- _Required task_
Rewrite the records between the lines holding "Locate an element on the screen. Image" and "I want to click on item", inclusive, replacing "pixels" with "px" and changing nothing else. Omit the pictures.
_ _ _ _ _
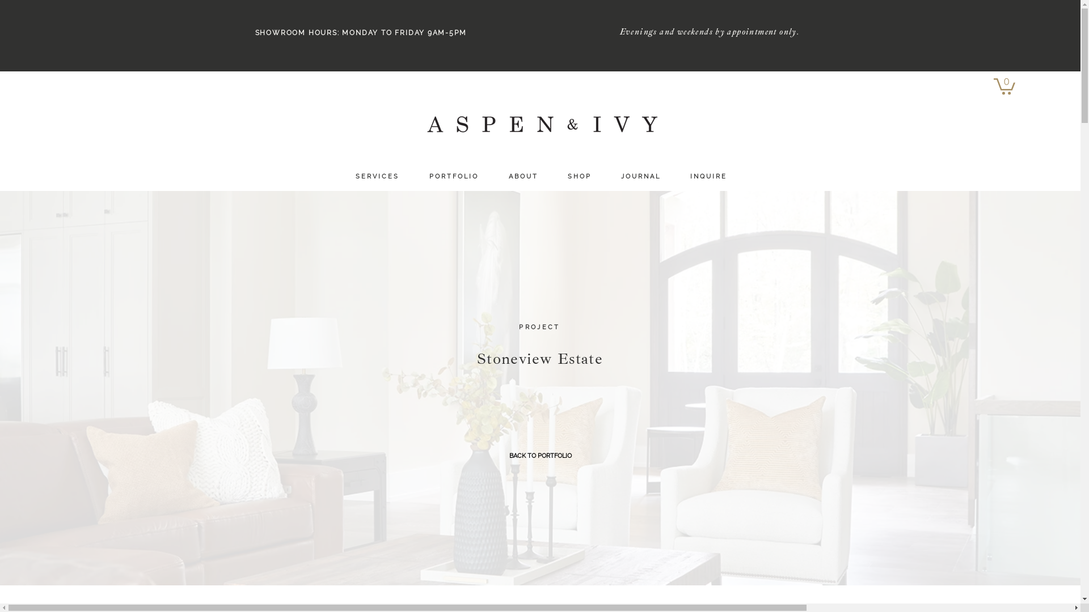 The width and height of the screenshot is (1089, 612). I want to click on 'S H O P', so click(579, 177).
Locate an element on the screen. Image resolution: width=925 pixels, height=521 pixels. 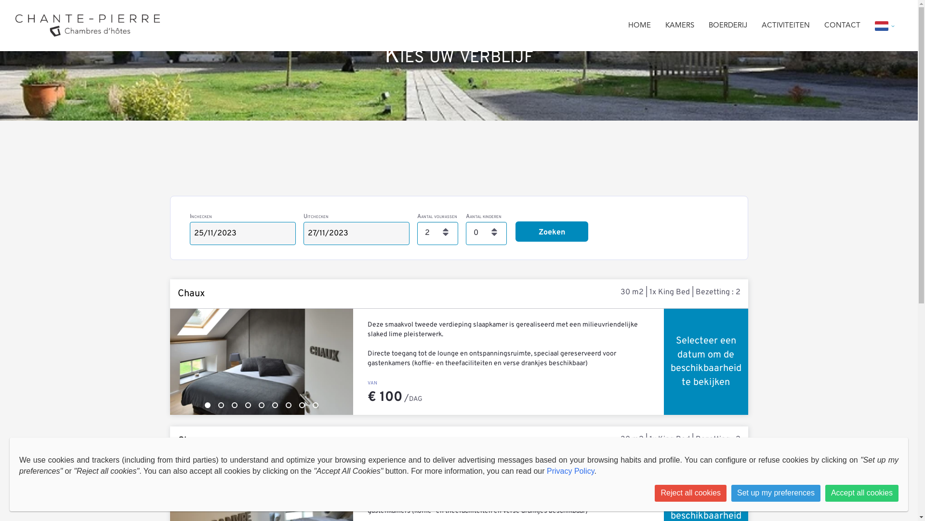
'Accept all cookies' is located at coordinates (862, 493).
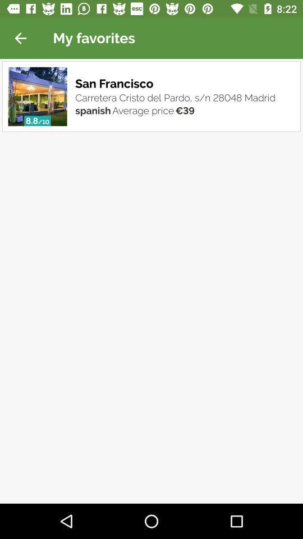  I want to click on item next to san francisco, so click(38, 96).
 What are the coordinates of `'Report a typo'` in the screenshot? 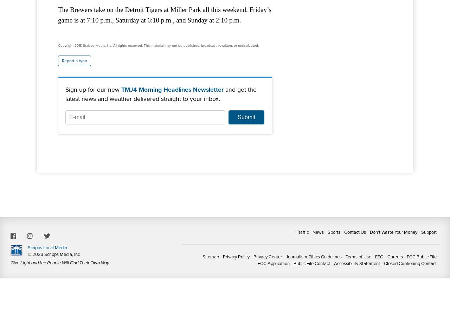 It's located at (74, 60).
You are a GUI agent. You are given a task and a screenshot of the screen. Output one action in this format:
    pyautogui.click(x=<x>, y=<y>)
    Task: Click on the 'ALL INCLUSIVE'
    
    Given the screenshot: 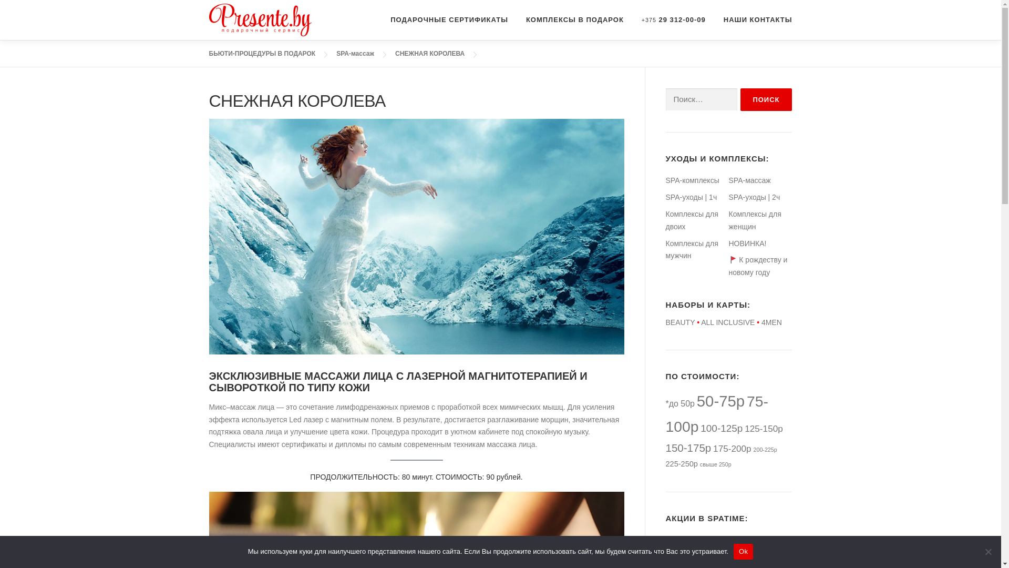 What is the action you would take?
    pyautogui.click(x=727, y=322)
    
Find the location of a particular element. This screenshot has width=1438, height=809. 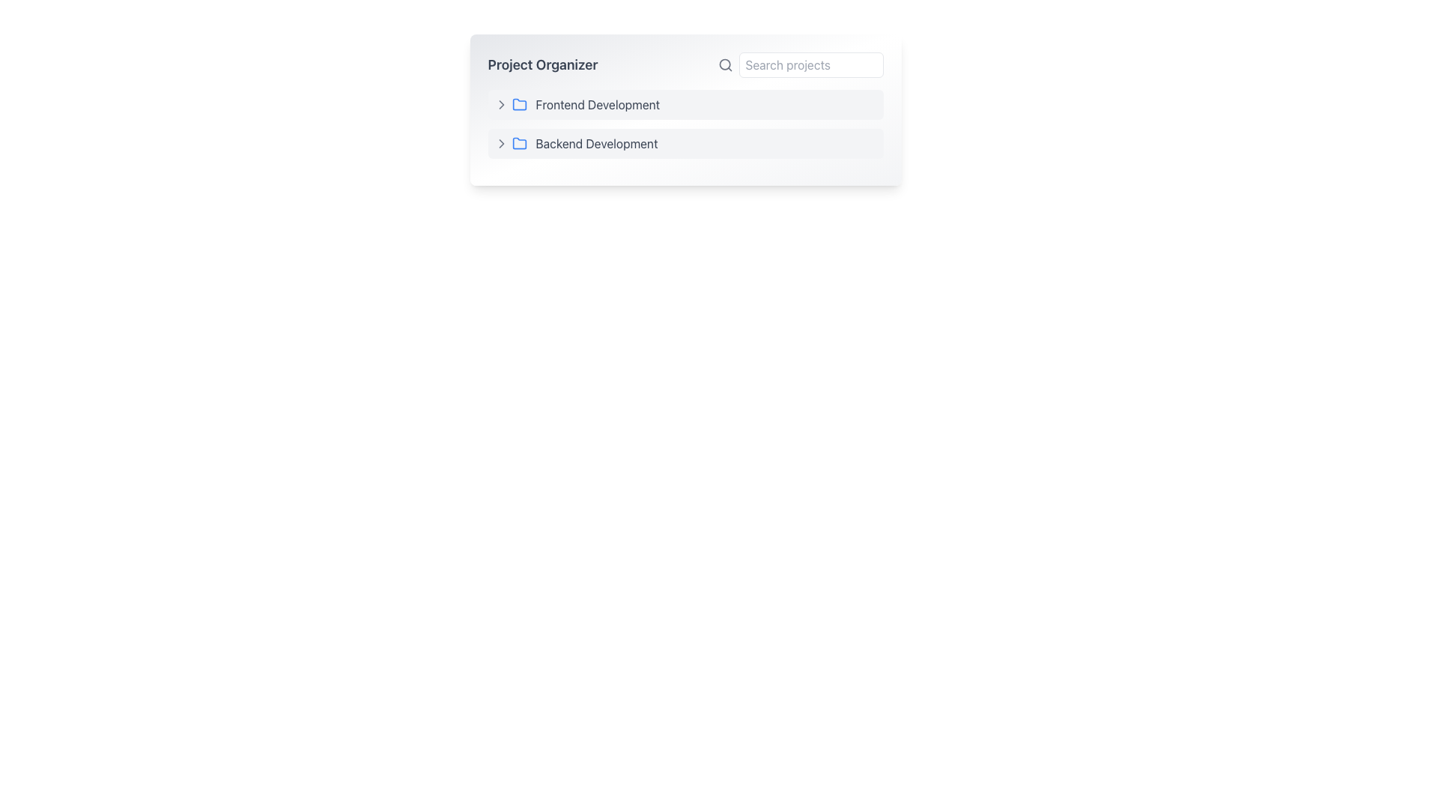

the search bar in the 'Project Organizer' header section is located at coordinates (800, 64).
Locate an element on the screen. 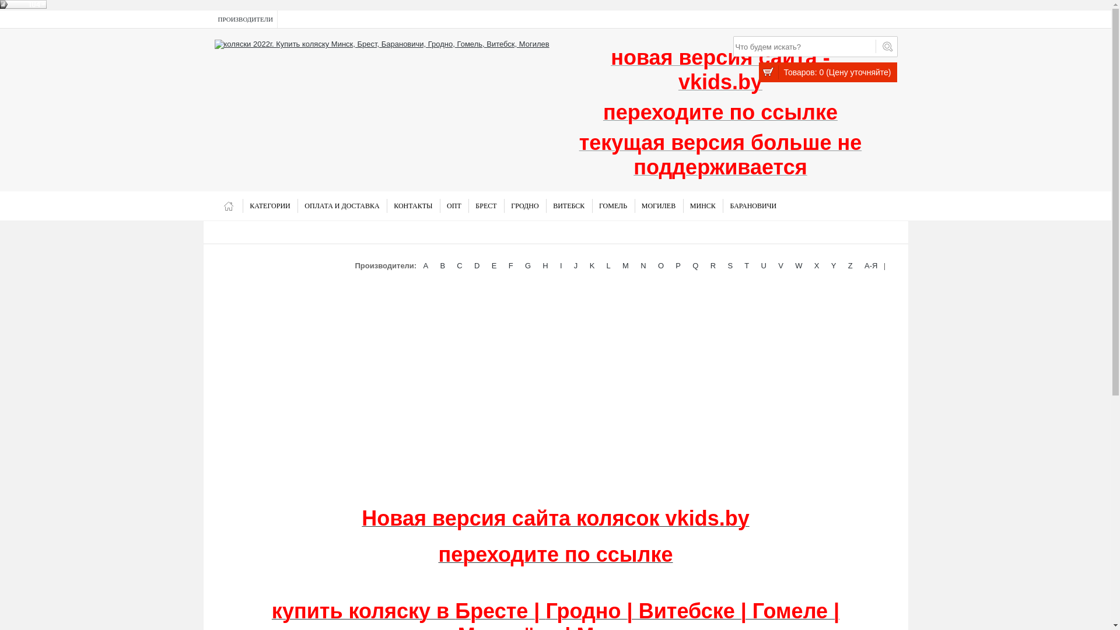 Image resolution: width=1120 pixels, height=630 pixels. 'A' is located at coordinates (425, 265).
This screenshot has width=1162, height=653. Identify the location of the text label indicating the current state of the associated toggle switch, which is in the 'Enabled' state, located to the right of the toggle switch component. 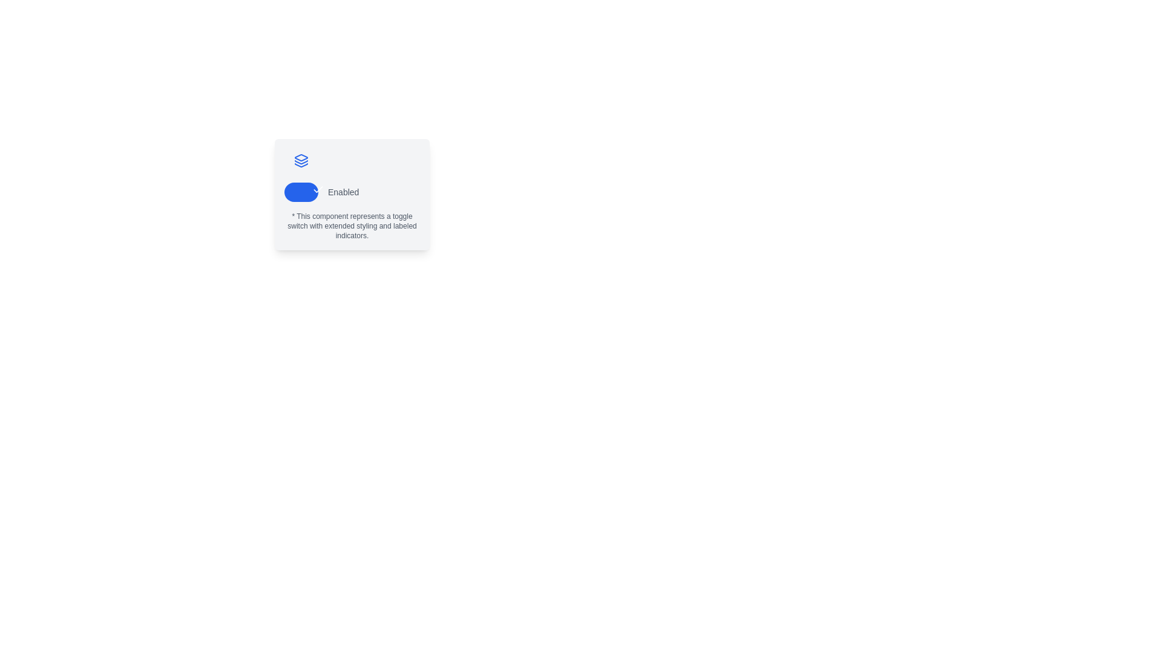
_ _ _ _ _
- _Response to this task_
Locate an element on the screen. Image resolution: width=925 px, height=521 px. 
'Accept all cookies' is located at coordinates (862, 493).
  I want to click on item next to san francisco, so click(38, 96).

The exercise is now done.